CEO Elon Musk, on an earnings call Wednesday, said Tesla’s new factory outside of Berlin surpassed 1,000 cars per week in June, and he expects the company’s new factory in Austin, Texas to exceed the 1,000 per week production milestone in the next few months.Tesla has grown its charging infrastructure more than its store and service centers, reporting 709 store and service locations for the quarter and 3,971 Supercharger locations (with 36,165 total Supercharger connections) in the second quarter. Those numbers represented 19% growth in store and service center locations year over year and a 34% growth in the number of charging locations.
The company offered limited detail about its investments and sales of cryptocurrency, writing, “As of the end of Q2, we have converted approximately 75% of our Bitcoin purchases into fiat currency. Conversions in Q2 added $936M of cash to our balance sheet.” Overall, the company’s cash and cash equivalents increased by $847 million during the quarter. Tesla made waves among crypto enthusiasts when it announced in early 2021 that it had purchased $1.5 billion worth of bitcoin.
Musk explained on Wednesday’s call, “The reason we sold a bunch of our bitcoin holdings was that we were uncertain as to when the covid lockdowns in China would alleviate so it was important for us to maximize our cash position.” He added, “This should be not taken as some verdict on Bitcoin.” CFO Zachary Kirkhorn and Musk confirmed that Tesla had not sold any of its dogecoin.
With two new factories now standing in Texas and outside of Berlin in Germany, Tesla has kept its soft guidance for “50% average annual growth in vehicle deliveries,” over a “multi-year horizon.”
Tesla still counts its hotly anticipated Cybertruck (announced in Nov. 2019), electric Semi truck (unveiled in Nov. 2017), updated Roadster concept (also unveiled in Nov. 2017), and other speculative projects like the humanoid robot as “in development.”
Early this month, Tesla reported vehicle deliveries of 254,695 electric cars for the period ending June 30, 2022, showing 27% growth from the year-ago quarter, but an 18% decrease sequentially. Deliveries are the closest approximation of sales Tesla discloses. Its Model 3 and Model Y vehicles comprised 93% of those deliveries.
Russia’s brutal invasion of Ukraine and Covid outbreaks in China exacerbated ongoing semiconductor and parts shortages, along with other supply chain snags. Covid restrictions in Shanghai forced Tesla to temporarily suspend or limit production at its factory there during the second quarter of 2022.
Musk also lamented the high costs of starting up production at new factories in Austin, Texas and Grünheide in Brandenburg, Germany.

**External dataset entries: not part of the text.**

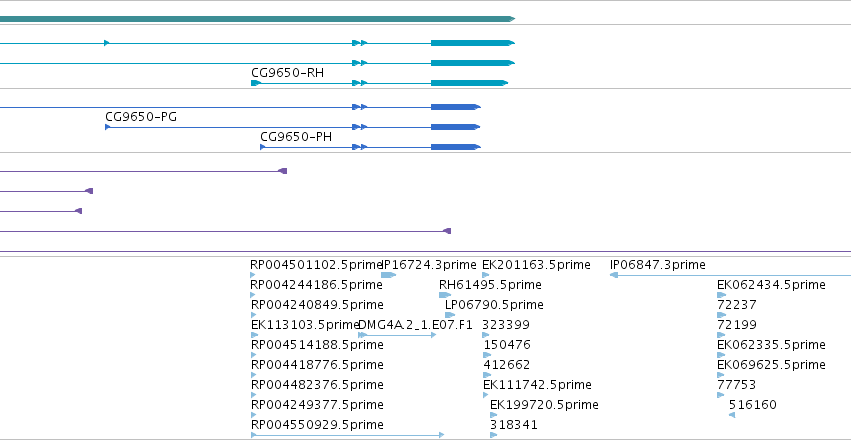
Task: Open the IP06847.3prime EST label
Action: 658,265
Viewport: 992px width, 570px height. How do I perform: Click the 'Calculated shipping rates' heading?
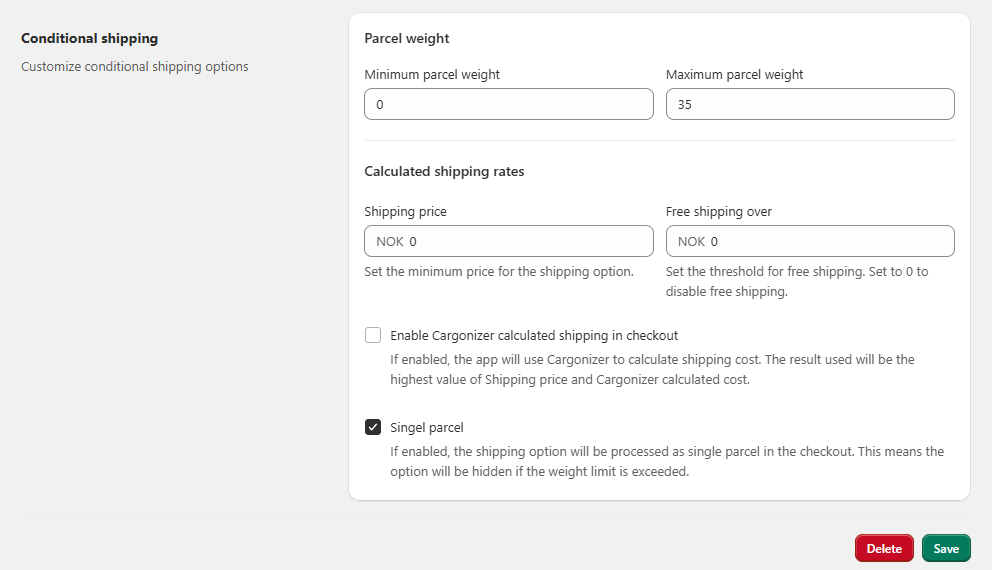[x=444, y=171]
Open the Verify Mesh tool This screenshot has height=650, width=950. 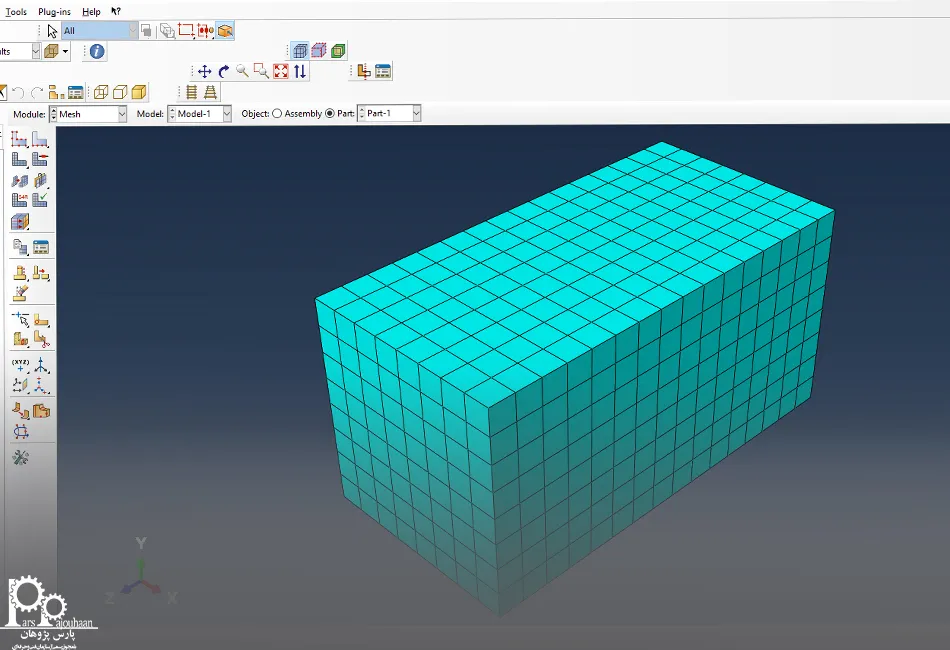click(40, 200)
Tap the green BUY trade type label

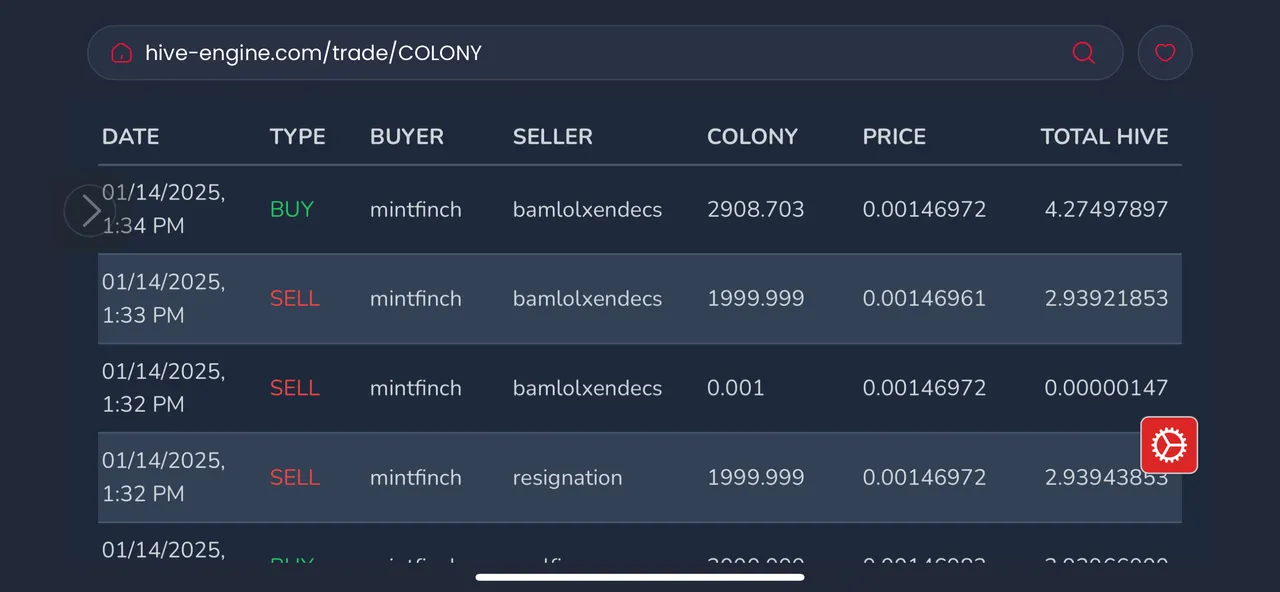[x=292, y=210]
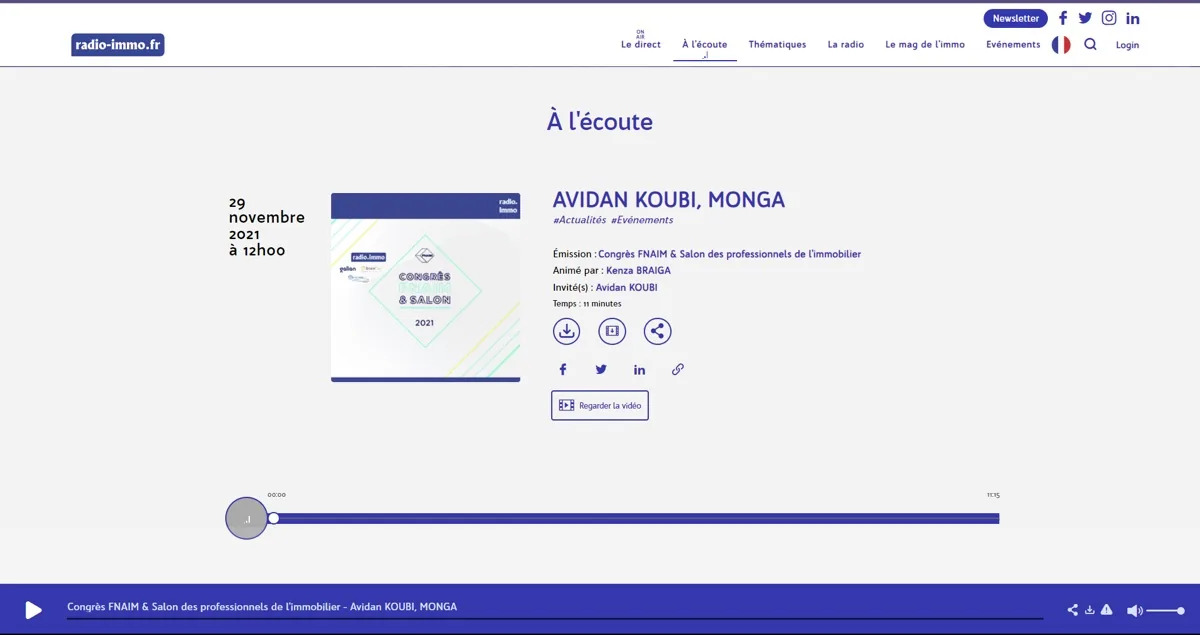Expand the La radio menu
Screen dimensions: 1200x635
(846, 45)
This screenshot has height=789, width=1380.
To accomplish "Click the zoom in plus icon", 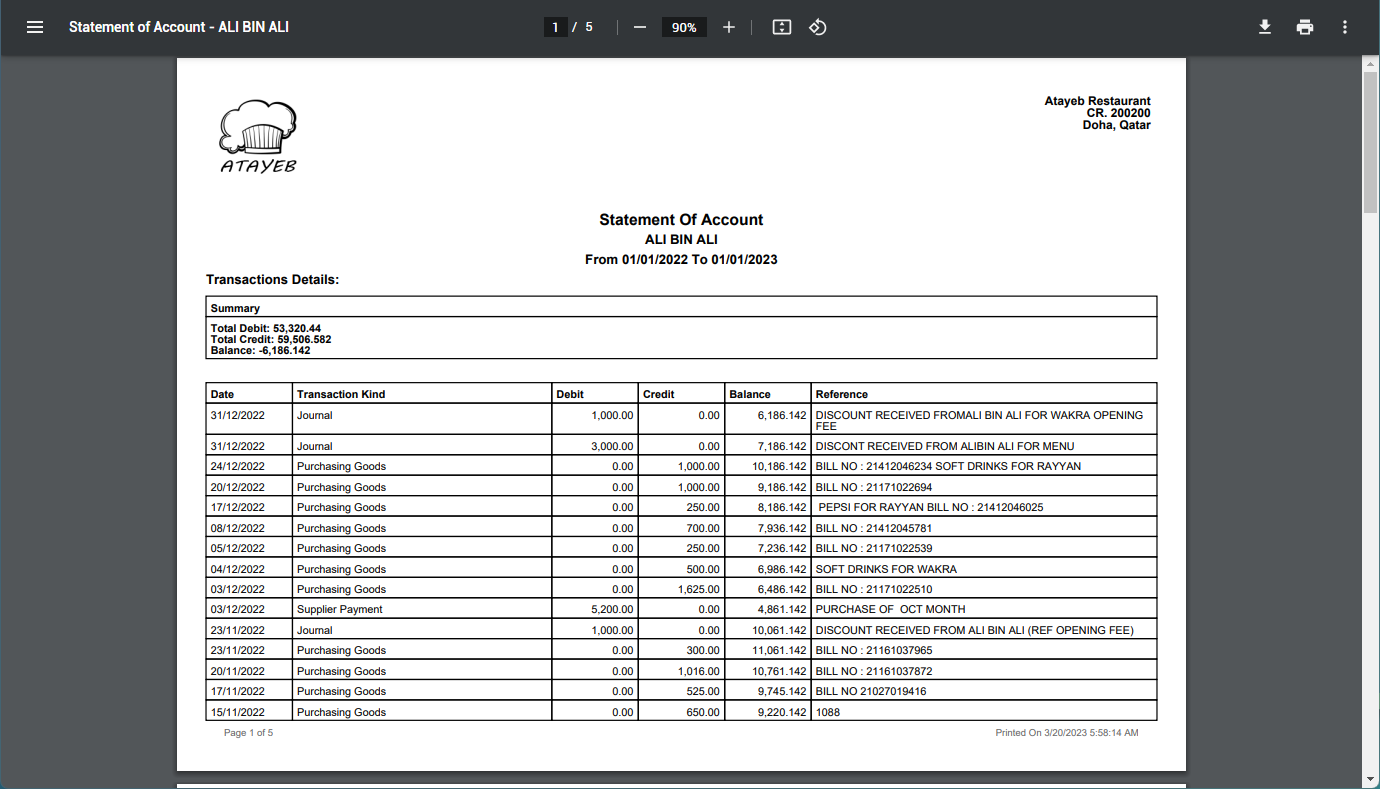I will click(x=729, y=27).
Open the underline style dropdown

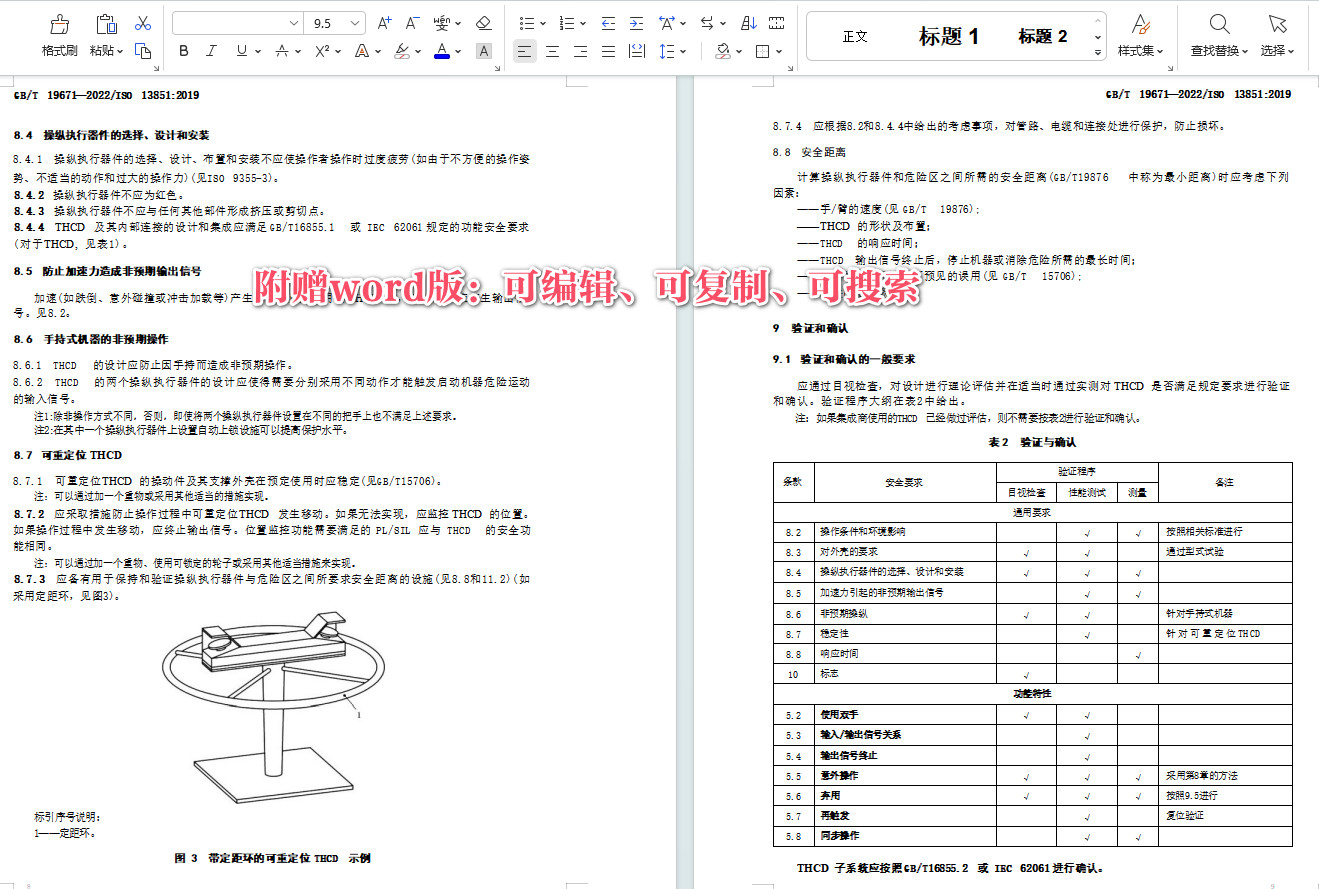(258, 51)
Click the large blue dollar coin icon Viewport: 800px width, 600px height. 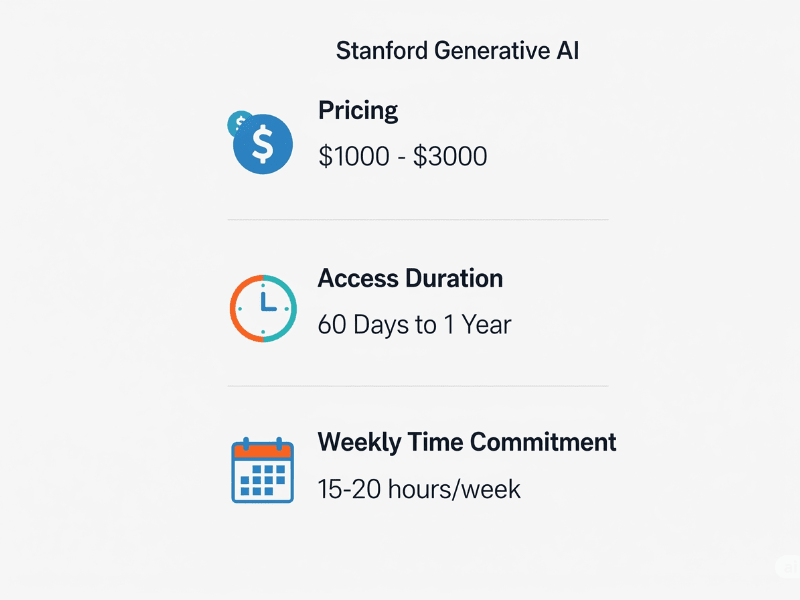pyautogui.click(x=263, y=144)
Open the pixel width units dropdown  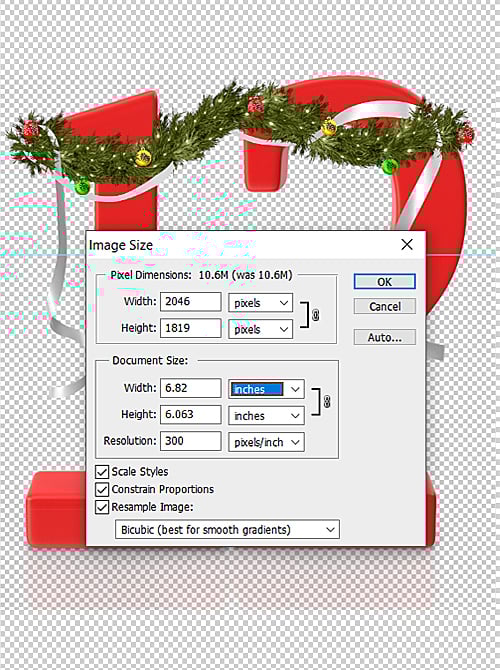pos(261,303)
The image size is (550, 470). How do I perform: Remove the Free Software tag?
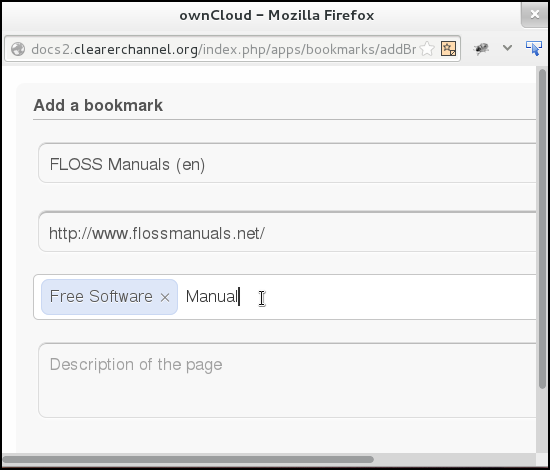pyautogui.click(x=165, y=297)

During an interview with Tesla Owners Silicon Valley, a company-recognized fan club, Musk said the two new factories “are gigantic money furnaces.”
The CEO also announced headcount cuts in June.
On the brighter side, Tesla recently marked a milestone with an employee posting on LinkedIn this week that the company surpassed production of 2 million vehicles at its Fremont, California factory.